2020-07-20 11:52:35 +02:00 · 2020-07-20 11:52:35 +02:00 · 2672878618
parent d9dac13343
commit 2672878618
1 changed files with 173 additions and 20 deletions
--- a/native_client/swift/deepspeech_ios/DeepSpeech.swift
+++ b/native_client/swift/deepspeech_ios/DeepSpeech.swift
@ -30,7 +30,8 @@ public enum DeepSpeechError: Error {
    case failCreateSess(errorCode: Int32)
    case failCreateModel(errorCode: Int32)

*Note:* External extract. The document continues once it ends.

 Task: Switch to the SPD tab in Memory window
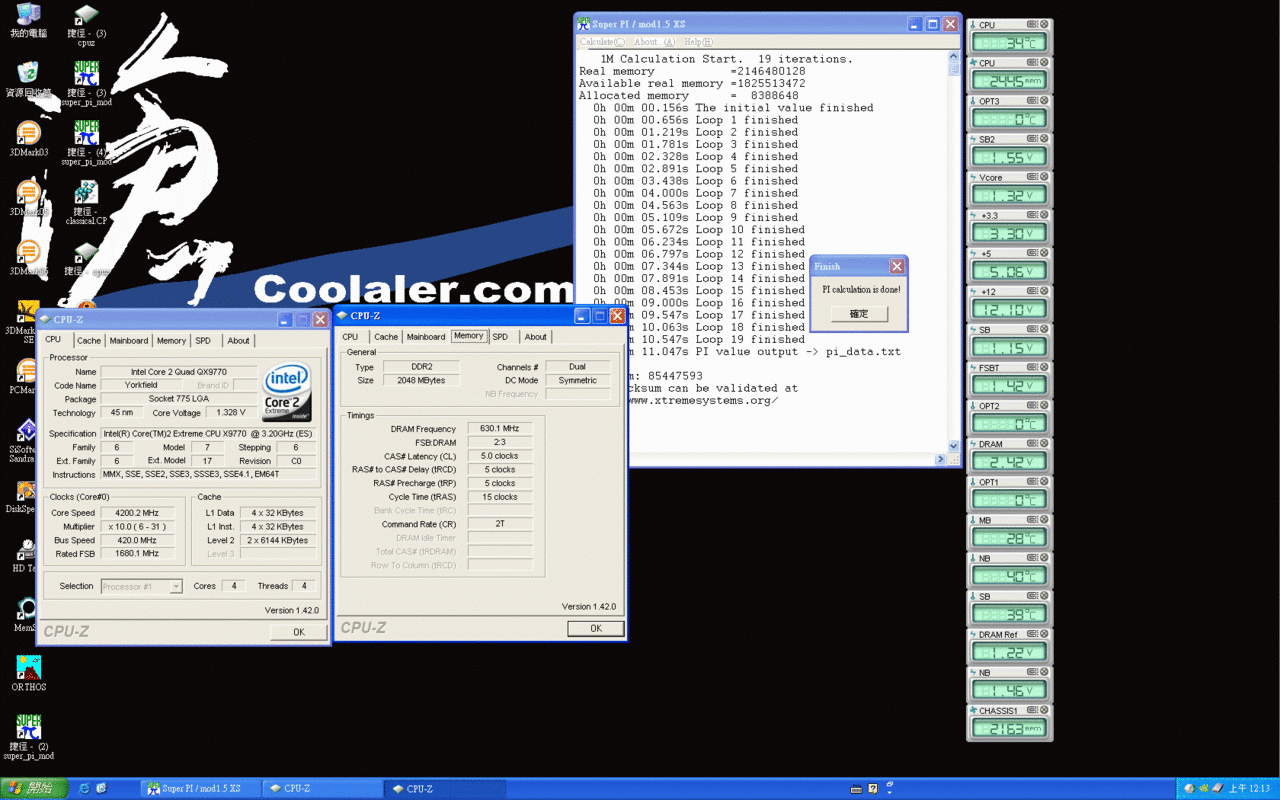pos(500,337)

-    // Additional case for invalid error codes, should never happen unless the user has mixed header and binary versions
+    // Additional case for invalid error codes, should never happen unless the
+    // user has mixed header and binary versions.
    case invalidErrorCode(errorCode: Int32)
 }

@ -115,9 +116,15 @@ private func evaluateErrorCode(errorCode: Int32) throws {
    }
 }

+/// Stores text of an individual token, along with its timing information
 public struct DeepSpeechTokenMetadata {
+    /// The text corresponding to this token
    let text: String
+
+    /// Position of the token in units of 20ms
    let timestep: Int
+
+    /// Position of the token in seconds
    let startTime: Float

    internal init(fromInternal: TokenMetadata) {
@ -127,8 +134,17 @@ public struct DeepSpeechTokenMetadata {
    }
 }

+/** A single transcript computed by the model, including a confidence value and
+    the metadata for its constituent tokens
+*/
 public struct DeepSpeechCandidateTranscript {
+    /// Array of DeepSpeechTokenMetadata objects
    private(set) var tokens: [DeepSpeechTokenMetadata] = []
+
+    /** Approximated confidence value for this transcript. This corresponds to
+        both acoustic model and language model scores that contributed to the
+        creation of this transcript.
+    */
    let confidence: Double

    internal init(fromInternal: CandidateTranscript) {
@ -140,12 +156,16 @@ public struct DeepSpeechCandidateTranscript {
    }
 }

+/// An array of DeepSpeechCandidateTranscript objects computed by the model
 public struct DeepSpeechMetadata {
+    /// Array of DeepSpeechCandidateTranscript objects
    private(set) var transcripts: [DeepSpeechCandidateTranscript] = []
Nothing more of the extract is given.